Doctor is haunted by siege of Fallujah
From the www.monabaker.com archive (legacy material)
Alissa J. Rubin | Concord Monitor Online | 15/11/2004
BAGHDAD, Iraq – Dr. Ahmed Ghanim’s nightmarish week began with a phone call in the operating room of a triage center in downtown Fallujah.
On the line was the manager of the city’s General Hospital. Iraqi national guardsmen and U.S. Marines, the manager said, had entered the hospital, handcuffed the doctors and were forcing the patients out to the parking lot.
The guardsmen “stole the mobile phones, the hospital safe where the money is kept and damaged the ambulances and cars,” said Ghanim, an orthopedic surgeon who works at the hospital. “The Americans were more sympathetic with the hospital staff and . . . untied the doctors and allowed them to go outside with the patients.”
But the worst was yet to come. In the coming days, Ghanim would narrowly escape a bombing, then run through his city’s battle-torn streets. He would walk hungry and scared for miles, carrying with him memories of the people he could not save.
The fight for Fallujah began Nov. 7. The hospital, the city’s main medical center, was seized that night by U.S. and Iraqi troops. Military commanders said it was taken to ensure that there was a medical treatment facility available to civilians and to make sure that insurgents could not exaggerate casualties.
As fighting raged for a week, few civilian accounts of the battle have been available, and there have been only scattered reports on casualties. But as combat eased, Ghanim and other survivors emerged and began to tell their stories.
“We were kicked out by the (Iraqi National Guard); even the Americans weren’t as harsh as them,” said Farhan Khalaf, 58, who had been at Fallujah General Hospital when it was seized.
“They were roughing up patients and tying up the doctors, hitting them in some instances,”he added. “They stole whatever valuables they could get their hands on, including money and cell phones. This is unacceptable. How could they do this against their own people?”
Last Monday came and went. On Tuesday, the bombing came closer to the city center. The doctors were busy.
“I was doing amputations for many patients. But I am an orthopedic surgeon; if a patient came to me with an abdominal injury, I could do nothing,” he said, eyes cast down, close to tears. “We would bring the patient in, and we would have to let him die.”

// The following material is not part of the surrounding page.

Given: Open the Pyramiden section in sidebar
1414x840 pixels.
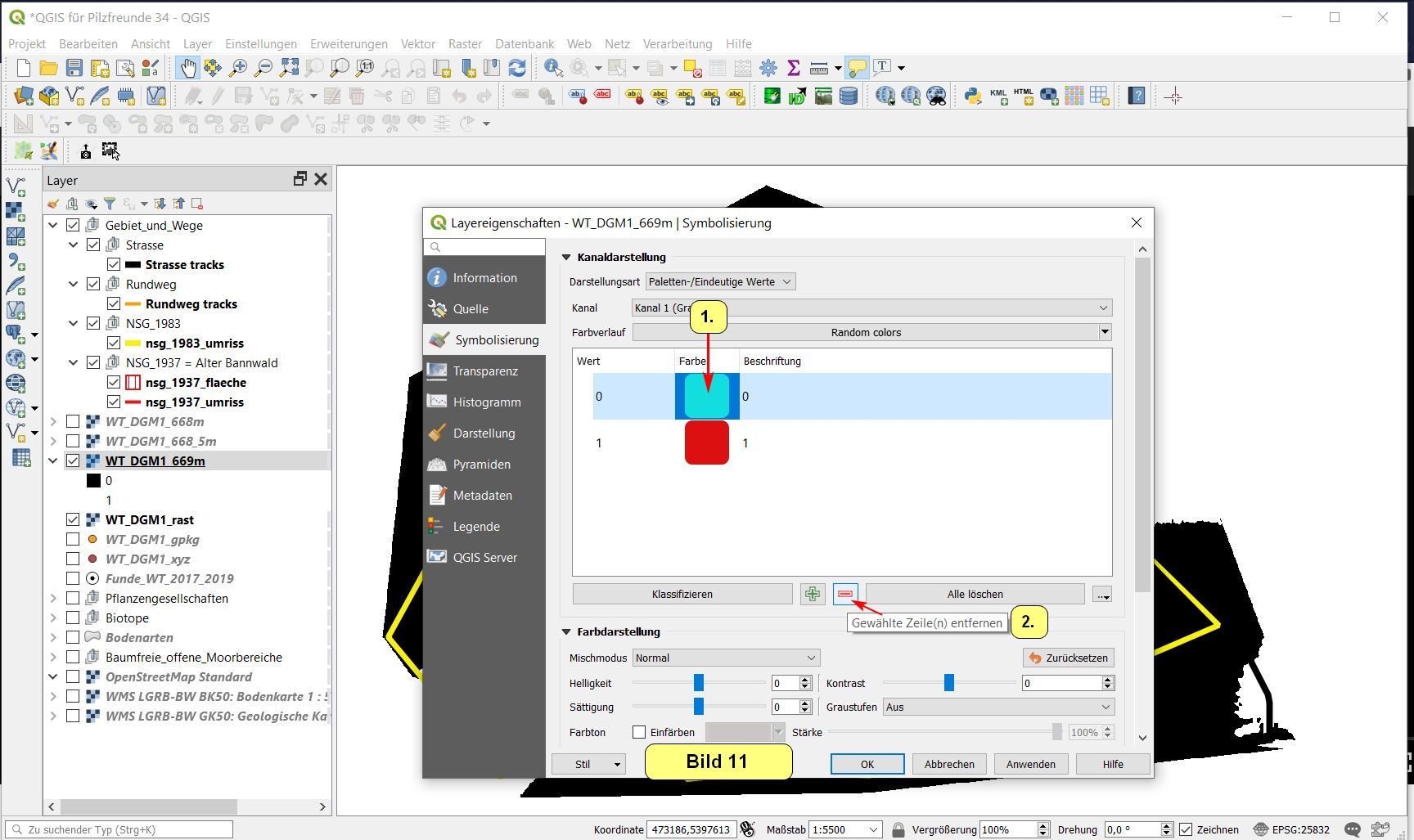Looking at the screenshot, I should [x=481, y=465].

Electricity to the city was cut off. There was no water, no food, no fluids for the patients, Ghanim said. But the patients just kept coming.
“We were treating everyone. There were women, children, mujahids. I don’t ask someone if they are a fighter before I treat them. I just take care of them,” he said.
Late Tuesday, a bomb struck one side of the triage center. Ghanim ran out of the building.
A second bomb hit, crashing through the roof and destroying most of the facility. Ghanim believes it killed at least two or three of the young resident doctors working there and most of the patients.
“At that moment, I wished to die,” he said. “It was a catastrophe.”
Afterward, he said, he half-ran, half-wandered through Fallujah, dodging explosions that seemed to be everywhere. He took shelter in an empty house and did not move.
“I saw the injured people on the street, covered in blood, staggering, screaming, shouting, ‘Help me! Help me!’ but we could not get out and help them because we would be killed.”
At one point, he looked out and saw a cousin in the street; he had been wounded. “I could not do anything for him, I could not move,” Ghanim said. “He died. There was no mercy.”
During a lull in the bombing, the doctor decided to try to leave Fallujah. As he made his way through the rubble-filled streets, some fighters, Fallujah natives like himself, recognized the surgeon. They showed him a way out. He walked with a companion – an anesthetist – along the river, heading north.
First they walked to Saglawiya, a nearby village, he said, then more than 12 miles to the next village. There, a car picked them up and drove them about three miles. They resumed walking, occasionally getting a lift from a passing vehicle.
It took them 36 hours, mostly on foot, to make it the more than 30 miles to Baghdad. They didn’t sleep and ate only a few dates and a packet of biscuits.
Yesterday, as Ghanim recounted the week that was, he was clearly haunted by what might have been, and those he could not help.
“I think if the Americans let us treat the injured, even in the streets,” he said, “we could have saved hundreds.”